The task: Pull out everything from "A Walk in the Woods is" down to "might play himself." in the film review below, copying it word for word.

-- START OF Source text --

A Walk in the Woods review – Robert Redford takes an uphill trudge

Nick Nolte and Robert Redford in A Walk in the Woods
Statler and Waldorf without the laughs … Nick Nolte and Robert Redford take a walk in the woods. Photograph: Frank Masi

A Walk in the Woods is based on Bill Bryson’s travel book about attempting to hike the 2,200-mile Appalachian Trail in the US with an old friend. It strips out most of Bryson’s prose and wit and leaves us with a folksy-sentimental tale about a couple of adorable old geezers tottering through the woods, like Statler and Waldorf without the laughs. At 79 years old, producer-star Robert Redford plays Bill Bryson, who was in his mid-40s when he undertook the hike. The movie’s geriatric themes can therefore be described as semi-intentional, and Redford’s performance is really so stilted it’s as if he is playing Bill Bryson the way a famous writer with no performing skills might play himself.

Pottering in and out of the kitchen, Redford’s Bryson gives us huge “reaction” expressions and broad double takes of the sort I remember Peter Glaze doing on Crackerjack. Emma Thompson does her best with the thankless role of Bryson’s wife. Having reportedly nursed this project for years, Redford originally hoped Paul Newman might play Bryson’s cantankerous old buddy. There’s a jokey scene that does look like a riff on their great Butch-and-Sundance leap of faith. Sadly, mortality got in the way, so now it’s a red-faced and dishevelled Nick Nolte playing Katz. An uphill trudge.

-- END OF Source text --
-- START OF Recorded information --

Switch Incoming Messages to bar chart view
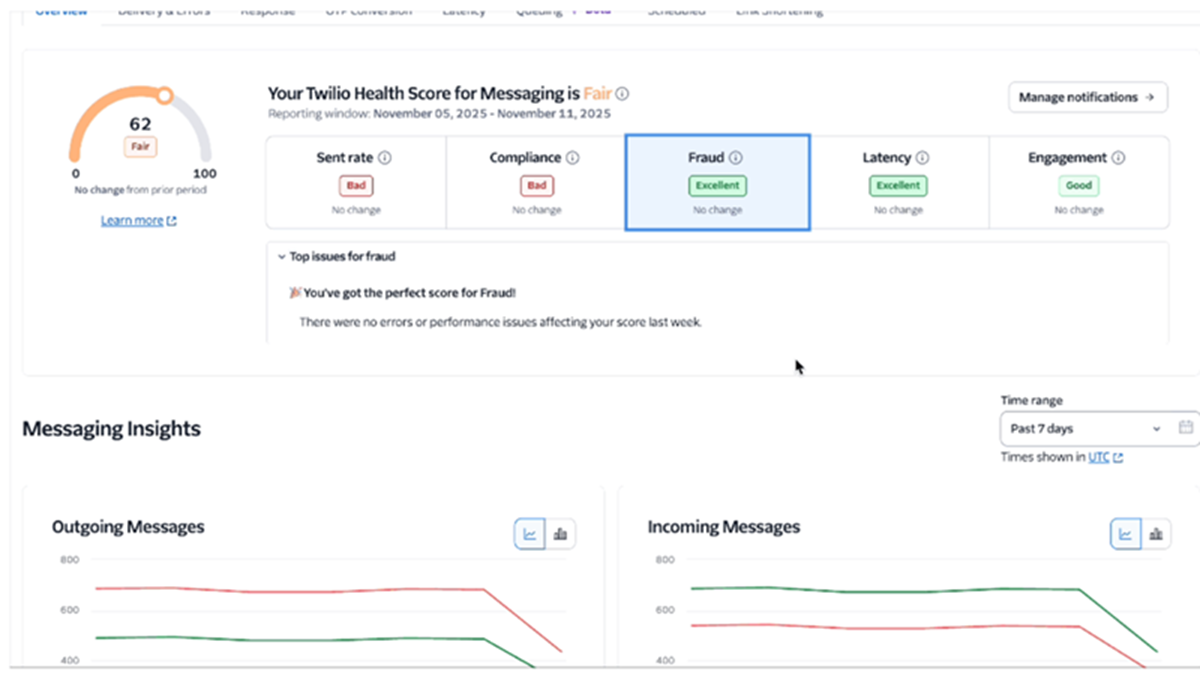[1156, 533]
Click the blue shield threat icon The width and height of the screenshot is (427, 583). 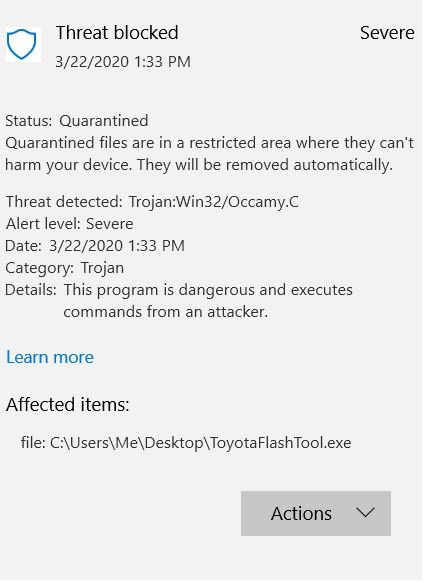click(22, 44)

-- END OF Recorded information --

Result of the exercise:
A Walk in the Woods is based on Bill Bryson’s travel book about attempting to hike the 2,200-mile Appalachian Trail in the US with an old friend. It strips out most of Bryson’s prose and wit and leaves us with a folksy-sentimental tale about a couple of adorable old geezers tottering through the woods, like Statler and Waldorf without the laughs. At 79 years old, producer-star Robert Redford plays Bill Bryson, who was in his mid-40s when he undertook the hike. The movie’s geriatric themes can therefore be described as semi-intentional, and Redford’s performance is really so stilted it’s as if he is playing Bill Bryson the way a famous writer with no performing skills might play himself.